Saturday, May 12, 2007

The Wee Free Men

The Wee Free Men

Terry Pratchett

Date: 25 May, 2004   —   $6.99   —   Book

product page

Rating:

Fiction, Fantasy, Juvenile

This is a book for children, but only if you love them.

Pratchett's approach to writing for children is to write a standard story, then "add more blood and violence." (This book does not, in fact, have more blood and violence than a standard Discworld novel, even though "It's not a proper fairy story unless somebody's feet get chopped off at the ankle." Both quotes are from Pratchett himself, at the 2002 World Science Fiction Convention.) The heroine of this novel is twelve, which means this book is aimed at those children of about ten.

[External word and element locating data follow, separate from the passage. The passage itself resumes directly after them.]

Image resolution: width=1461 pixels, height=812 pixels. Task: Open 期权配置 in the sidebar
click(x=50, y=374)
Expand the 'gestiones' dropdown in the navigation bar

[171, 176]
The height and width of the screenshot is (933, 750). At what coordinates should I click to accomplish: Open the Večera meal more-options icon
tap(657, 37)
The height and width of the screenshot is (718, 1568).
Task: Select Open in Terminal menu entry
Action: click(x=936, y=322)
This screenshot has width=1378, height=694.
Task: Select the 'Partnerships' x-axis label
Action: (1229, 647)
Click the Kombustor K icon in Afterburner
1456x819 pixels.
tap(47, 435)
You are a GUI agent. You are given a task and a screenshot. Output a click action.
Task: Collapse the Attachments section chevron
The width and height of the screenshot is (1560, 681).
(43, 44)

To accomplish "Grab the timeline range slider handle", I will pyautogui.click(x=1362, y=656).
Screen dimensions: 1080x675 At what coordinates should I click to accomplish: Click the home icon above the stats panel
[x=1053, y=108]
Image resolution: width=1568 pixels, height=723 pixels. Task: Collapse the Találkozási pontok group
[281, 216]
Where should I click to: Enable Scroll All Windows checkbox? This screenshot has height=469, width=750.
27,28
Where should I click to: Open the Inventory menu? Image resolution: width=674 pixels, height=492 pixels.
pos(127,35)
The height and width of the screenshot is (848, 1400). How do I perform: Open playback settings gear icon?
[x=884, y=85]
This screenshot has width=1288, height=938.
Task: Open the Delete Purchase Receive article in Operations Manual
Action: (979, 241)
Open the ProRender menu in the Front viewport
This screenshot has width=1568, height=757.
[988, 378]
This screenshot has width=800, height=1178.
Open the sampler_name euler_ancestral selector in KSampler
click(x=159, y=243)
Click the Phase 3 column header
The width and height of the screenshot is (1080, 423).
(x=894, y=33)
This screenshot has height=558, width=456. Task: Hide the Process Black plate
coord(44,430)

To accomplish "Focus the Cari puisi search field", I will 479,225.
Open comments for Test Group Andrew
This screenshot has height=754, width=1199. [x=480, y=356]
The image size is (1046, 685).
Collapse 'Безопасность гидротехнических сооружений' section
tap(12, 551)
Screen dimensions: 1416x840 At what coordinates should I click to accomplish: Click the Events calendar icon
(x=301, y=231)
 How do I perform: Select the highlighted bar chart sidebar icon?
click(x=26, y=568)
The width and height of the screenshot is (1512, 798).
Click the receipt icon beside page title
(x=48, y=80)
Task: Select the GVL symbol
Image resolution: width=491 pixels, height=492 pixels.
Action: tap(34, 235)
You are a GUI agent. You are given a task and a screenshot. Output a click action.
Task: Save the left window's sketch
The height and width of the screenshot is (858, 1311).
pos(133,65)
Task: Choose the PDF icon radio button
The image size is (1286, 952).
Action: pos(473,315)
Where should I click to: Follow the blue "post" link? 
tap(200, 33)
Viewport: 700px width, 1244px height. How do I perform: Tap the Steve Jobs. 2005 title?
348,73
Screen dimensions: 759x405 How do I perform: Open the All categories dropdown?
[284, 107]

Tiffany Aching is an incipient witch, a person who sees things as they actually are. Her encounter with the Nac Mac Feegle, little men made blue by their tatoos ("Pictsies"*) is inspired by the matter-of-fact way she deals with a fairytale creature in the water. The Nac Mac Feegle respect "hags"— their term for witches— and when their female ruler, the kelda, dies and leaves Tiffany in charge until the new kelda comes, they help her as best they can in their bloody-minded independent way.

And they have to help her a lot, because the Queen of Fairies is coming... and she's not exactly sweetness and light.

*One suspects that, far back in the weird mental soup that passes for a writer's inspirational process, Pratchett crossed the idea of gnomes with that of the Smurfs, and came up with something Scottish.